High profile attacks on Mexicans, Muslims, China and the disabled – and sheer disbelief that he could actually become President – have obscured Donald Trump’s economic policy programme.
As he stokes up the prospect of more hostility and continues to criticise immigrants, observers could be forgiven for thinking he doesn’t even have one. But his unashamedly reactionary campaign trail has also seen Trump turn on several aspects of US capitalism, including verbal assaults on big corporations and large mergers and acquisitions.
The US economy is in a fragile state, with the Federal Reserve earlier this month lowering its economic growth outlook for the year to 2.2 per cent, compared with 2.4 per cent previously, while many remain nervous about the global economy.
Against this backdrop, the Economist Intelligence Unit ranked Trump sixth on its list of the world’s biggest risks due to his “exceptionally hostile attitude towards free trade” and alienation of Mexico and China in particular which “could escalate rapidly into a trade war”.
Some of Trump’s policies include increasing tariffs on Chinese goods with the supposed aim of boosting domestic manufacturing and creating more American jobs.
He’s even decided to boycott Oreos, because its parent company was closing a factory in Chicago and moving to Mexico. This policy, like other Trump ideas, has been slammed by academics, with Nobel Prize-winning Paul Krugman arguing that “his economics is all wrong”.
His most virulent attacks have been on immigrants. Trump says a wall with Mexico and mass deportation (11m undocumented migrants) will result in more jobs for US citizens – a claim that perpetuates what economists call the lump of labour fallacy.

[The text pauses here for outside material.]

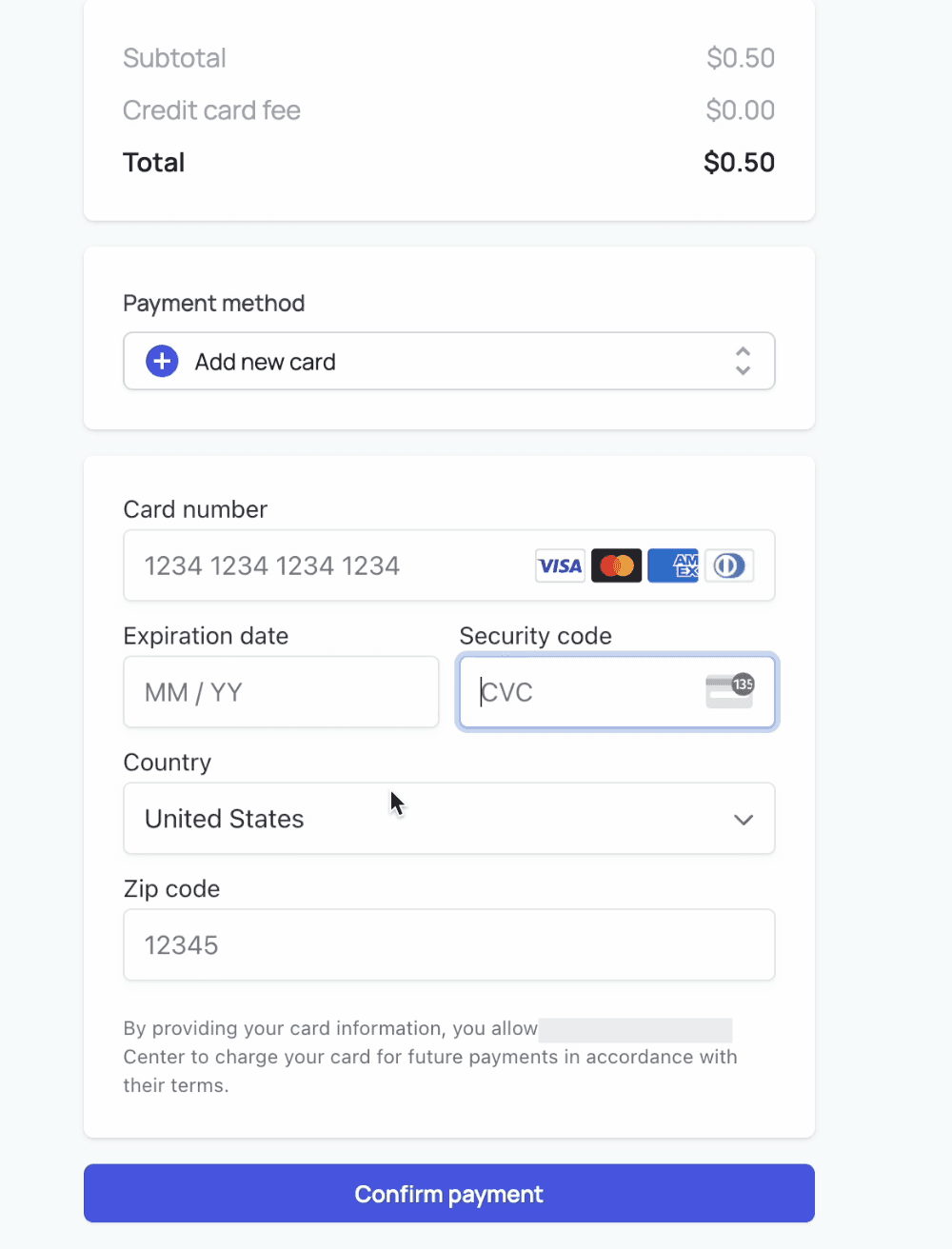Click the Expiration date label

The billionaire also wants everyone earning $25,000 (£17,000) a year or less to pay no income tax, the top rate to come down from 39.6 per cent to 25 per cent and corporation tax set at 15 per cent. The Tax Policy Centre estimates his polices will cut almost $9.5 trillion from federal revenues over the next 10 years.
“The plan would improve incentives to work, save, and invest. However, unless it is accompanied by very large spending cuts, it could increase the national debt by nearly 80 per cent of gross domestic product by 2036, offsetting some or all of the incentive effects of the tax cuts,” it says.

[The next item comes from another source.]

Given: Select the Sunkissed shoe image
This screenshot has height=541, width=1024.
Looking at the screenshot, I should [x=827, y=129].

Mitt Romney, the former presidential candidate, is one of many Republicans to have slated Trump’s policies.
Tom Donohue, head of the US Chambers of Commerce, said his immigration and trade polices are particularly harmful to the economy.
It might be fortunate, then, that he’d be unlikely to implement many of the changes should he be elected, as Congress would block him at every turn.
Astonishingly, a poll of some deal-makers in the US has shown that many are not worried about the prospect of President Trump. Indeed, 22 per cent of respondents named Trump when asked: “Which candidate would represent the best outcome for deal-making and corporate interests?” That put him top, narrowly above Hillary Clinton on 21 per cent, while John Kasich polled 19 per cent.
Whether or not he would harm Wall Street, Trump’s economic actions in office are as uncertain as what he would do in other policy areas. The world of business watches on, with mounting concern.